In another multi-referee setup, each referee is responsible for a region
of the setting, each region has a Discord channel and a bot keeps track
of the current in-game date for each channel. Advance the calendar as
you see fit, with the long term goals of both using 1:1 time if possible
, and catching up to the channel who's furthest ahead. Now the the
problem in AD&D is that training and travel to trainers takes more than
a week. In some cases, finding a high level magic user means travelling
to the magic university, the whole trip takes 29 in-game days. So next session, there is a little pressure to just advance the calendar by +29
days. Do this once or twice and your region plays in the future of every other region and travel of player characters between regions becomes impossible, making the unique premise a problem.
So, what to do? In a best-effort hybrid approach I think we would prefer
1:1 time passing. Then there's no discussion between the referees of the setting. In addition to that, in a particular location, a referee can "l
ock it up" by not advancing the time between sessions for an extended
dungeon exploration. The consequences are: the location is "off limits"
for other parties while this is happening. If, at a later date, the
first party "gives up" or is slain or imprisoned, any rescue attempts
must start in real-time, so many weeks later, even if that is also problematic. Essentially the feature is: When the camera leaves the
dungeon, time catches up.
I feel the real problem is, that STRICT TIME RECORS [were] NOT KEPT ...

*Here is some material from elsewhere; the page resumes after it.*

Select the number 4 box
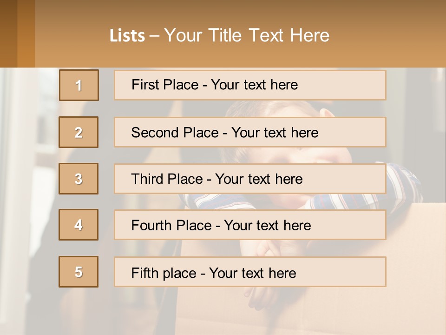Viewport: 446px width, 335px height. coord(79,225)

Why is your area so far in the future? Why are other areas so far behind?
If every group agreed to share a common calender then this shouldn't
be an issue at all.
I thought Alex' ADnD game had this whole complicated setup with the
program that keeps tracking the time, just to get around all those
issues? How did this all happen to go that out of whack? Is Alex just
running that many games on that server?
(and not enough Stonehell? :P )
I guess one thing one could do is get people out into the planes for
some adventures, which just happen to be on some planes with a
completely different flow of time. Or maybe a venture into faerie. You
come back and it turns out barely any time has passed at all.
Or some good old time travel shenanigans.
I guess one thing one could do is get people out into the planes for
some adventures, which just happen to be on some planes with a
completely different flow of time. Or maybe a venture into faerie. You
come back and it turns out barely any time has passed at all.
Or some good old time travel shenanigans.
lkh <[email protected]> wrote:
I feel the real problem is, that STRICT TIME RECORS [were] NOT KEPT ...
Why is your area so far in the future? Why are other areas so far behind?
If every group agreed to share a common calender then this shouldn't
be an issue at all.
I think strict time records are kept (using a bot that keeps track of where each area is, with notes by referees about past and future events. It's
well recorded all right, but the problem is that there aren't the same
number of games per region. I run the most games, at the moment, and so – due to strict time record keeping and only loosely coupled calendars – my region ended up many weeks and months in the future. Now I'm trying to slow my region down but the alternative would be to convince all the other referees (some of them inactive at the moment) to speed up, skip ahead,
etc. But it's their region, with their own time records being kept… it’s hard, socially.